Il faudrait un jour délier les langues une bonne fois pour toutes à propos du parcours musical de DARKTHRONE qui n’est pas des plus brillantissimes depuis la fin des années 90. Pas sûr que grand monde n’oserait contredire cela. Pourtant, jouissant encore d’une aura exceptionnelle, nos deux bougres continuent à faire jaser depuis qu’ils ont embrassé leur seconde vie, celle où Nocturno Culto et Fenriz, fatigués de l’orthodoxie prégnante du Black Metal, décident de moins l’embrasser et d’en utiliser seulement encore quelques fragments au profit d’un basculement musical tourné vers le Punk/Crust, où les riffs deviennent plus Rock’N’Roll et où le groupe assume pleinement et sans honte ses influences Heavy Metal. Le tournant s’opère avec l’album "The Cult Is Alive", sorti en 2006. Véritable libération artistique, à partir de là, nos deux compères vont fouiller dans leurs vieux amours pour s’amuser pleinement et sans pression.
Je concède volontiers que je ne suis pas forcément friand de tous ces disques qui ont plus ou moins souvent plu aux vieilles générations ayant découvert ou approuvant le Metal de la fin des années 80. Ce nouvel album, le vingt-deuxième (!), joue la carte à fond les ballons du vieux Proto-Metal, ce que son titre et sa pochette suggèrent déjà intensément. Sorte de fusion primitive plus ou moins adroite de CELTIC FROST, HELLHAMMER et surtout VENOM, "Pre-Historic Metal" reste assez homogène et, pour une fois, les nuances de composition entre Nocturno Culto et Fenriz s’entendent bien moins que sur les précédents opus. Côté riffing, c’est comme annoncé : les titres nous proposent un riffing assez efficace mais pas forcément mémorable ; c’est cohérent mais pas surprenant.

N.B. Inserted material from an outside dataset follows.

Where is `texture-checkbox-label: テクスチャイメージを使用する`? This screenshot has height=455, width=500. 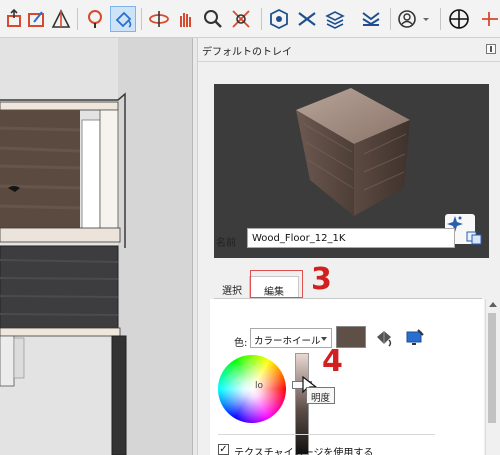
texture-checkbox-label: テクスチャイメージを使用する is located at coordinates (304, 452).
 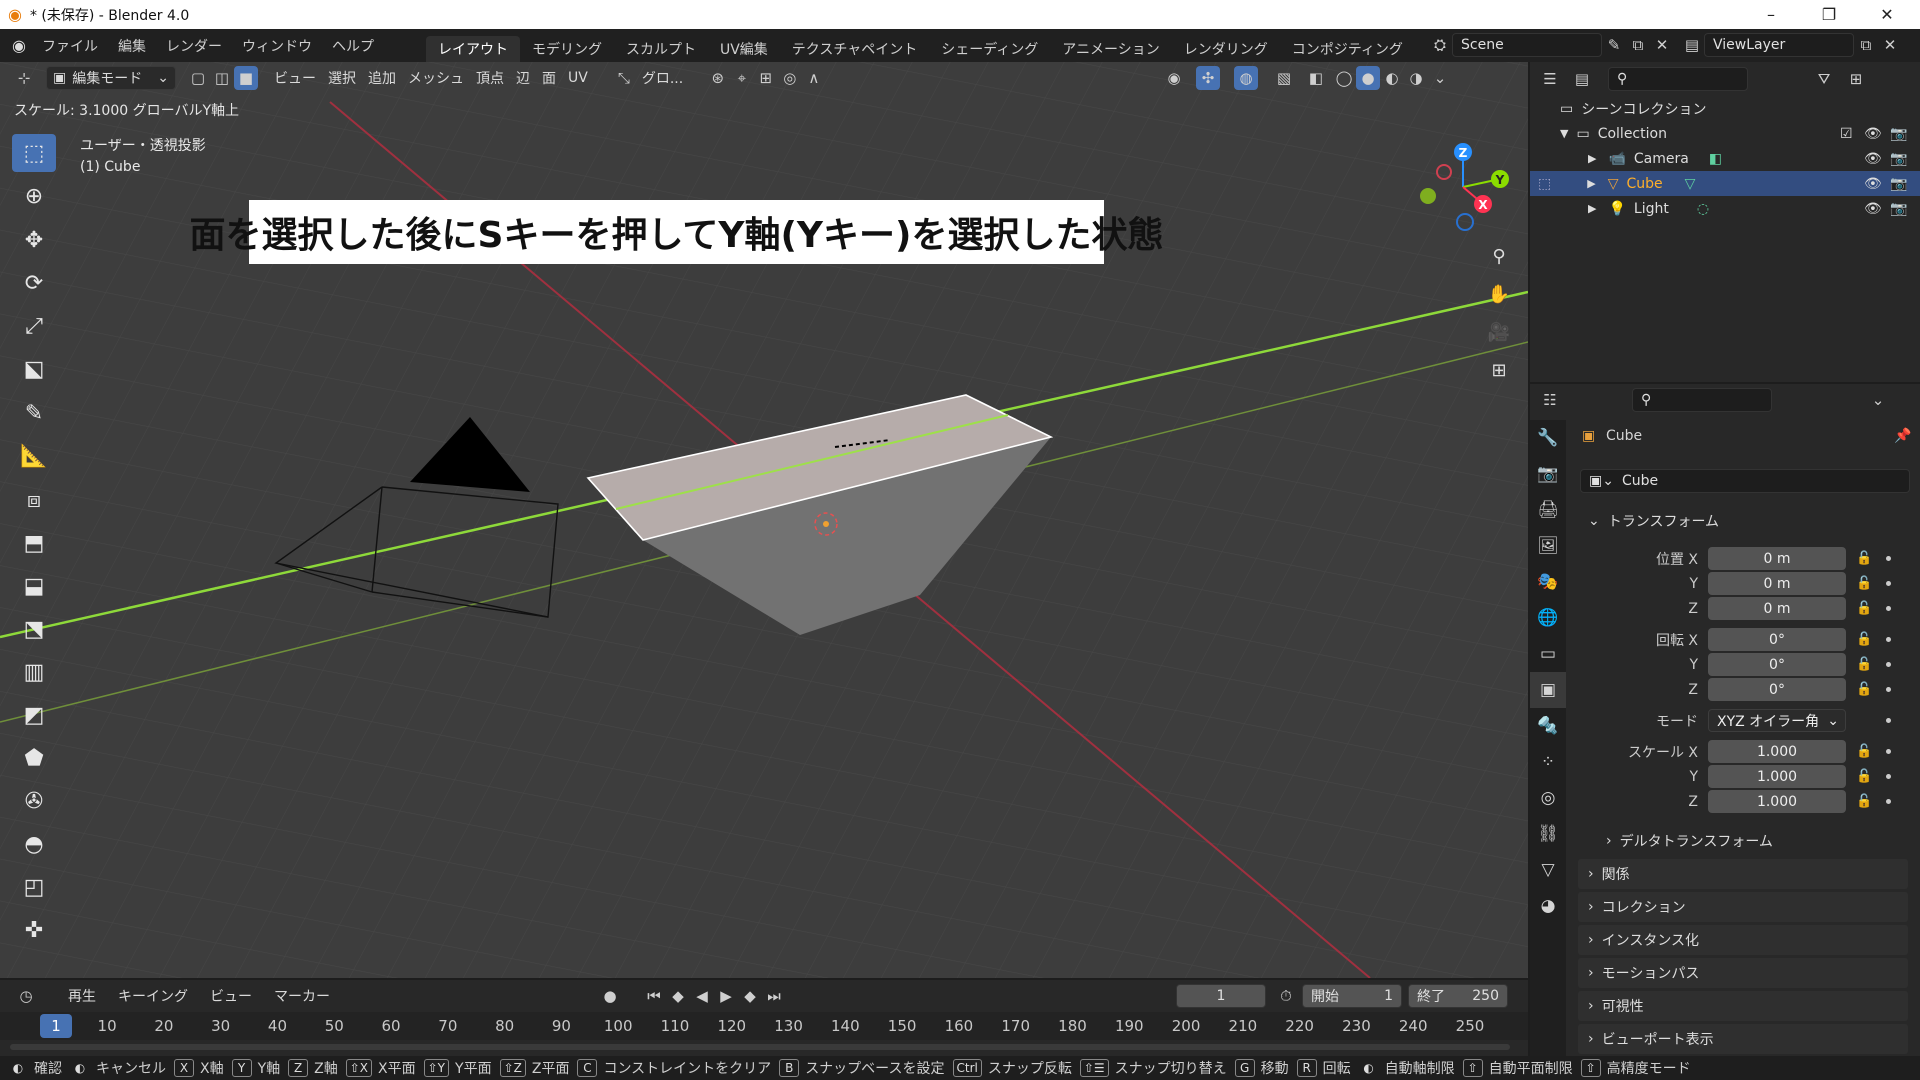 What do you see at coordinates (34, 240) in the screenshot?
I see `move-tool: ✥` at bounding box center [34, 240].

Quelques morceaux sortent du lot, justement parce qu’ils quittent cette zone de confort et battent le pavé sur d’autres influences du groupe, notamment celles de Fenriz qui a toujours porté haut et fort son amour pour le côté atmosphérique du Krautrock (que vous trouverez à son acmé sur les deux albums de NEPTUNE TOWERS, un side-project des années 90 chroniqué en ces lieux). Je pense notamment, même si cela reste anecdotique, à l’instrumentale "So I Marched To The Sunken Empire" (clin d’œil à peine voilé à ce projet justement), aux riffs un poil spatiaux contenus dans "The Dry Wells Of Hell" et "Eat Eat Eat Your Pride", ainsi qu’à la fin du très bon titre introducteur "They Found One Of My Graves". Pour le reste, je trouve que cet album n’est pas si abouti, et c’est également pour cela que je le trouve imparfait et un peu monolithique dans son ensemble. Côté filiation, vous pouvez considérer "Pre-Historic Metal" comme l’un des albums les plus aboutis de la période Heavy/Doom de DARKTHRONE démarrée avec "The Underground Resistance" (2013) et surtout "Old Star" (2019).

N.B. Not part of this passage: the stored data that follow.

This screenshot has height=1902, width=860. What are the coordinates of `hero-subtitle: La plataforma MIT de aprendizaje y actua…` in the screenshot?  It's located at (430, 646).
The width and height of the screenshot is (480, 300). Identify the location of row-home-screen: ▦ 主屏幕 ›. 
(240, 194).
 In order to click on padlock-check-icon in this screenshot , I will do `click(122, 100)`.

En faisant les comptes, je dois bien avouer que je retiens un petit tiers de l’album et que le reste me laisse plus perplexe qu’autre chose. Pas sûr que l’album ait besoin d’un quelconque coup de pouce car il sera écouté par une grosse masse de personnes qui approuveront son aspect plus qualitatif, notamment en le comparant aux précédents albums, mais qui n’avoueront peut-être pas ouvertement qu’elles ne l’écouteront plus dans un mois. DARKTHRONE reste malgré tout un cas à part dans l’histoire du Metal extrême. Peu de groupes ayant atteint un tel statut culte se seront permis de suivre une trajectoire aussi libre, erratique et profondément sincère sans jamais chercher à flatter leur propre légende. Même lorsque le résultat divise, Fenriz et Nocturno Culto continuent d’avancer au gré de leurs obsessions de vieux archivistes passionnés, fouillant aussi bien les racines les plus primitives du Heavy Metal que les marges oubliées du Punk ou du Doom. Une discographie de vingt-deux albums menée avec une telle absence de calcul force malgré tout le respect, même lorsque l’inspiration ne semble plus totalement au rendez-vous.